C ome nei primi due casi, anche nelle foto del terzo round di negoziati fra ucraini e russi la prima cosa che colpisce è la differenza di look fra le due delegazioni. Bellico-rurale quello degli ucraini: niente galloni o pennacchi ma un diffuso verde tattico e maglioni spessi che potremmo aver occhieggiato tempo fa in qualche ovile, più il ricorrente tocco di bizzarria del tipo col cappellino da baseball. Insomma, il look di chi non è in guerra per finta.

Invece finge di non esserlo la Russia, così managerial-ministeriale in camicia candida, abito grigio scuro o blu, cravatta a tinta unita o a fantasie discrete. Una banda partigiana contro un consiglio d’amministrazione. E la cosa interessante è che noi sappiamo benissimo chi è l’aggredito con cui simpatizzare e chi l’aggressore da biasimare ma, essendo più abituati alle grisaglie che alle mimetiche, a colpo d’occhio sentiamo antropologicamente più vicini i russi.

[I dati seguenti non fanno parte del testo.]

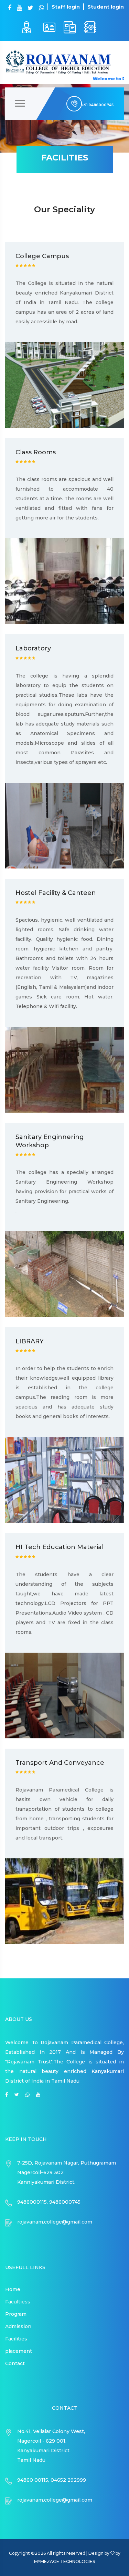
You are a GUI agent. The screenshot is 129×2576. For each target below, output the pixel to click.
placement (18, 2351)
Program (15, 2314)
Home (12, 2289)
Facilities (16, 2339)
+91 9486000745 (98, 105)
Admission (18, 2326)
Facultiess (17, 2302)
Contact (15, 2363)
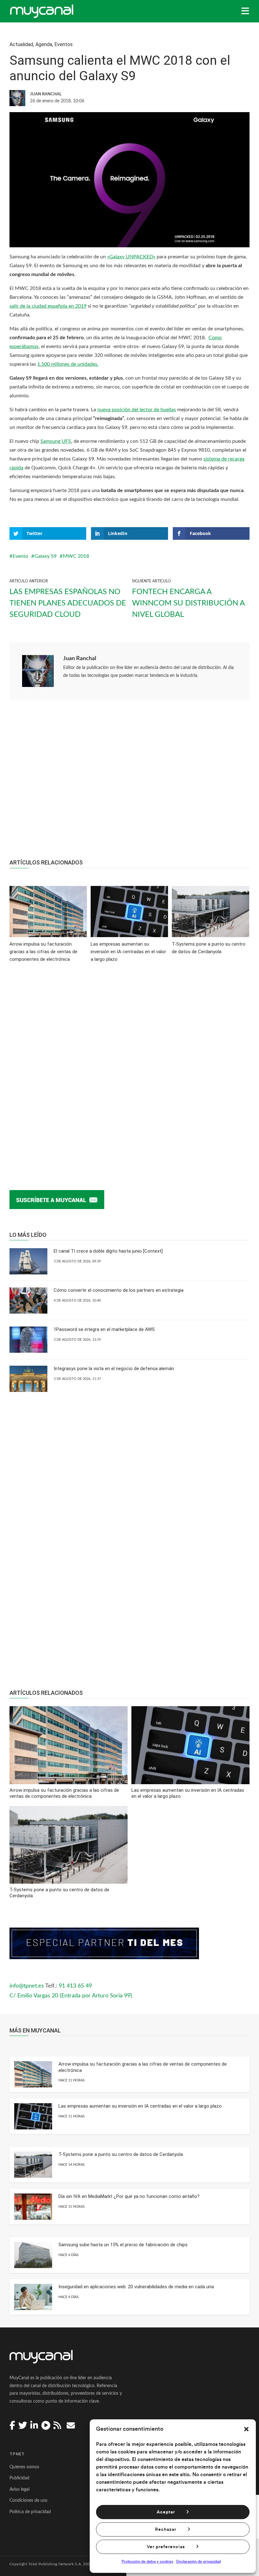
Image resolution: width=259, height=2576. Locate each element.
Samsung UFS (55, 441)
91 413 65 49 (75, 1986)
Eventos (63, 44)
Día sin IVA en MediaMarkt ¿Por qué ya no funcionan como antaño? (129, 2196)
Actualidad (21, 44)
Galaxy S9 (45, 556)
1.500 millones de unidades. (68, 364)
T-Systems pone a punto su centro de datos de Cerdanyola (120, 2154)
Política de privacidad (30, 2512)
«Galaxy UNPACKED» (131, 256)
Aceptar (166, 2512)
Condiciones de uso (28, 2500)
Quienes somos (24, 2467)
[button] (246, 2429)
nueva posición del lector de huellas (136, 409)
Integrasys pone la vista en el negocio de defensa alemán (114, 1368)
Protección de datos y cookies (147, 2561)
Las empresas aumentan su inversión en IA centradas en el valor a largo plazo (140, 2106)
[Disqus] (129, 1067)
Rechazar (165, 2529)
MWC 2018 (76, 556)
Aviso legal (19, 2489)
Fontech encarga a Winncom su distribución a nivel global (188, 603)
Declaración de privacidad (198, 2561)
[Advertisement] (129, 782)
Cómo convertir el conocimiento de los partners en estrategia (119, 1290)
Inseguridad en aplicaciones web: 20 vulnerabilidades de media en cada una (136, 2287)
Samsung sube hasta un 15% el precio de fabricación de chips (123, 2245)
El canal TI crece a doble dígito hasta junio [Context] (108, 1251)
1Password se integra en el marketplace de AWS (104, 1329)
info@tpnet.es (26, 1986)
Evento (20, 556)
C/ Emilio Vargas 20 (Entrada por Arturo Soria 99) (70, 1996)
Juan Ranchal (79, 658)
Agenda (43, 44)
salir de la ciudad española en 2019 (48, 306)
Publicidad (19, 2478)
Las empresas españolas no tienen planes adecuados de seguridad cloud (67, 603)
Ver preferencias (166, 2547)
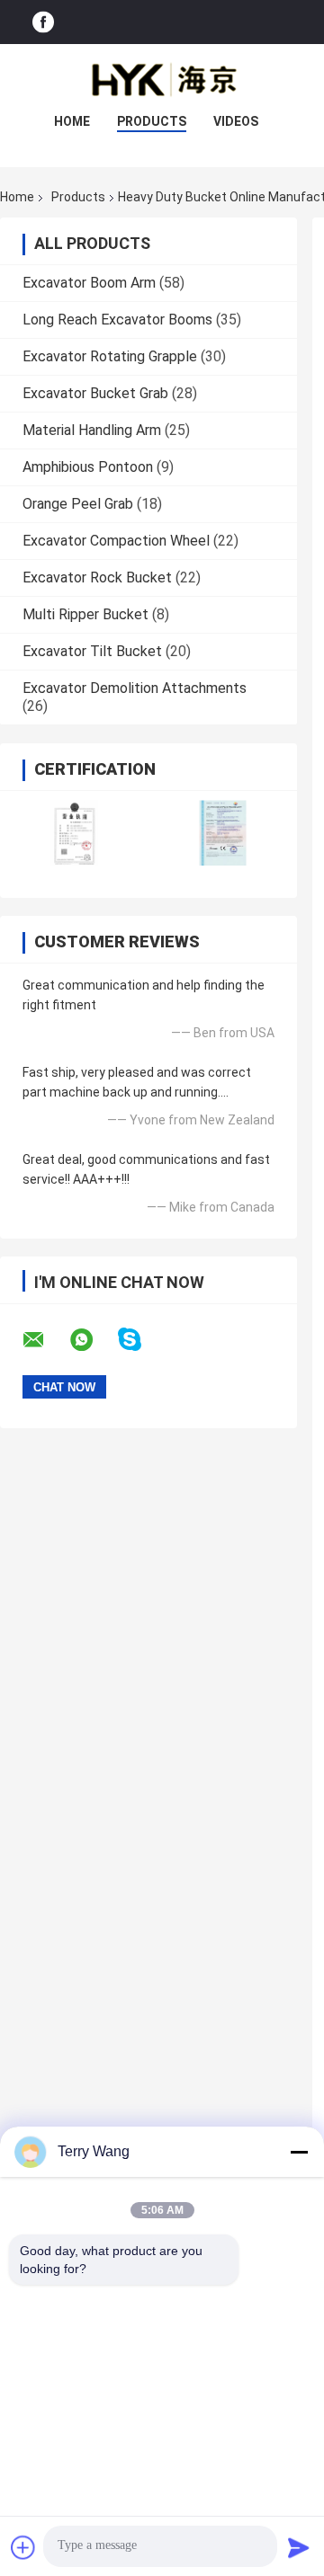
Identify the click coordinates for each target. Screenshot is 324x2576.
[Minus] (299, 2152)
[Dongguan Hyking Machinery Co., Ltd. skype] (141, 1339)
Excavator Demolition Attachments (134, 688)
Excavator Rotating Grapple (109, 356)
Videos (235, 121)
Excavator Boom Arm (89, 282)
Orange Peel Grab (77, 503)
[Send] (298, 2547)
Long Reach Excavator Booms (117, 319)
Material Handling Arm (91, 430)
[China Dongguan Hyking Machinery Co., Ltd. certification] (74, 833)
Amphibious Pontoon (87, 466)
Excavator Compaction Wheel (116, 540)
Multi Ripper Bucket (85, 614)
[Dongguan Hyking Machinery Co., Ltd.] (162, 80)
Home (72, 121)
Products (151, 121)
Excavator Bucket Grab (95, 393)
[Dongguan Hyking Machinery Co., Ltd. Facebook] (43, 22)
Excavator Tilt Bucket (92, 651)
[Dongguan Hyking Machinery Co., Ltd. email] (45, 1340)
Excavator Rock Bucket (97, 577)
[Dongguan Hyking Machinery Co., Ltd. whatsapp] (92, 1340)
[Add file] (23, 2547)
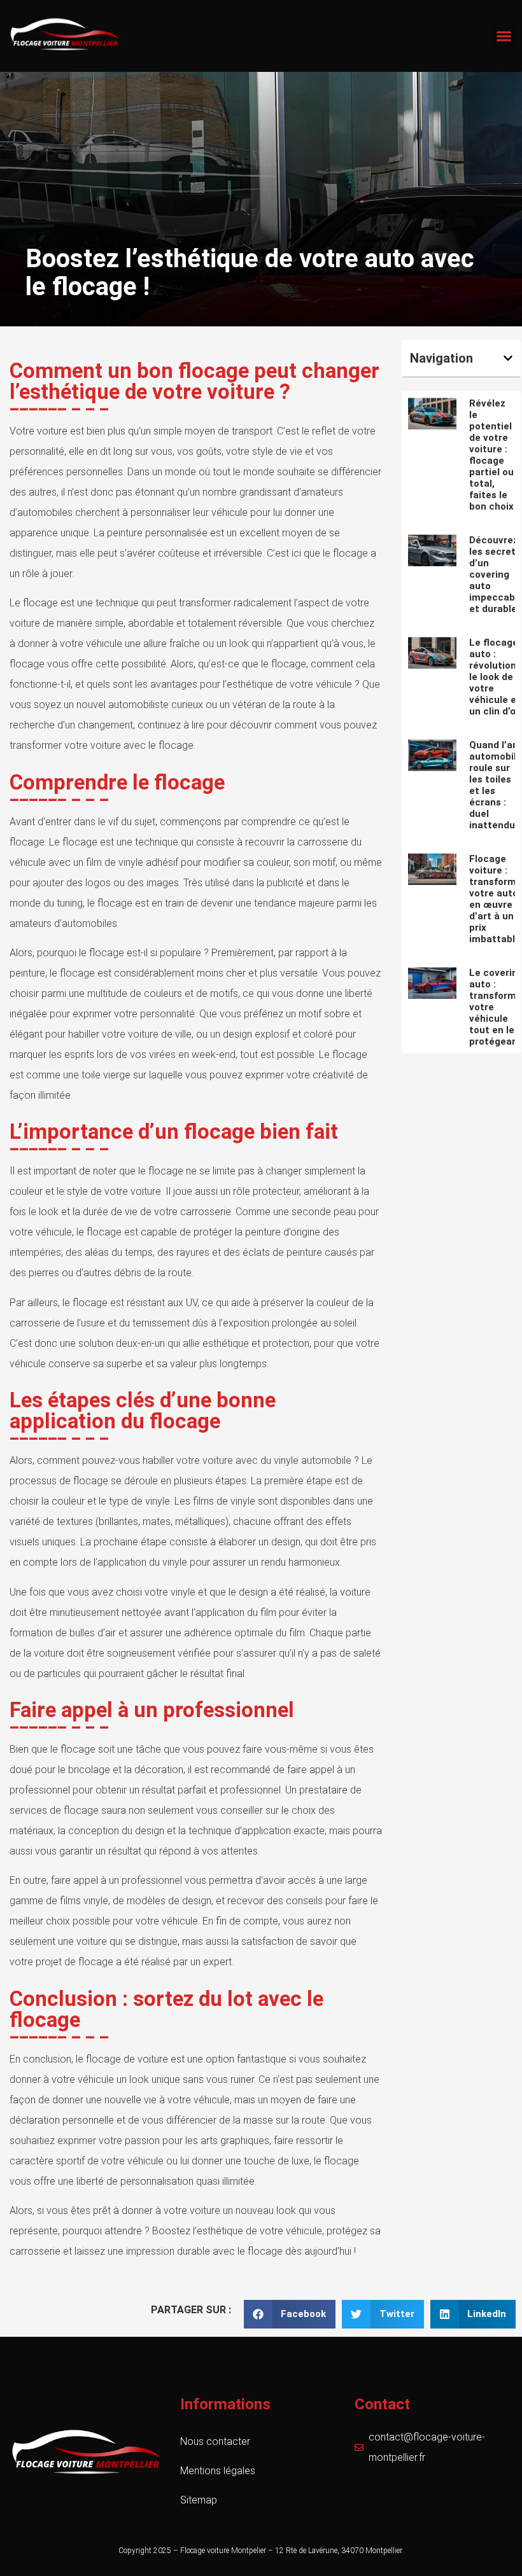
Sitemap (198, 2500)
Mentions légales (217, 2471)
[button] (504, 36)
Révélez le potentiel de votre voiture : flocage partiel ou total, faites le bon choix (491, 455)
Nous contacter (215, 2441)
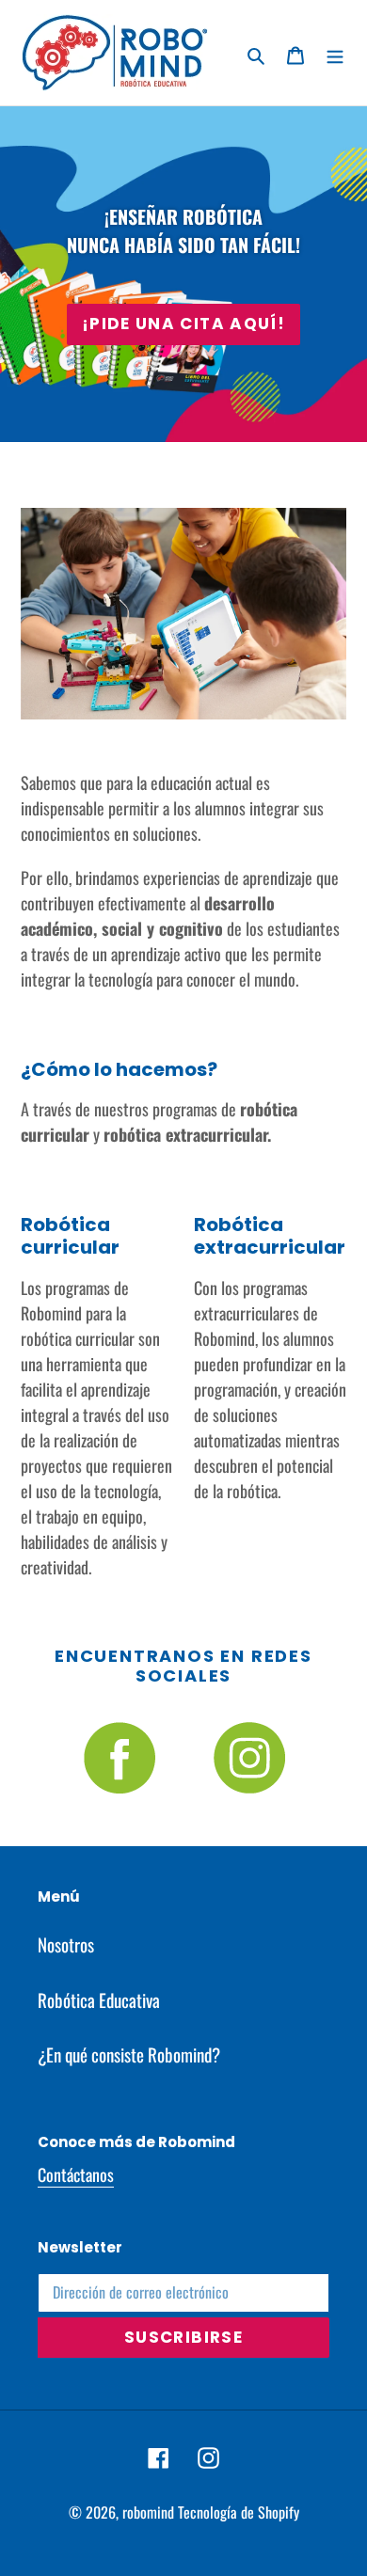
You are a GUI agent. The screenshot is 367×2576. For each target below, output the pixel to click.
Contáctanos (76, 2174)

Il secondo elemento che colpisce è che le due delegazioni si stringono la mano, e perfino con apparente cordialità. Tra un incontro e l’altro i russi massacrano civili ucraini e tradiscono gli impegni sui corridoi umanitari, ma gli uomini delegati a trattare si stringono la mano. E capiamo quanto abbiamo paura (dell’atomica prima che di ogni altra cosa) che ci sorprendiamo a considerarlo un microscopico segno di speranza.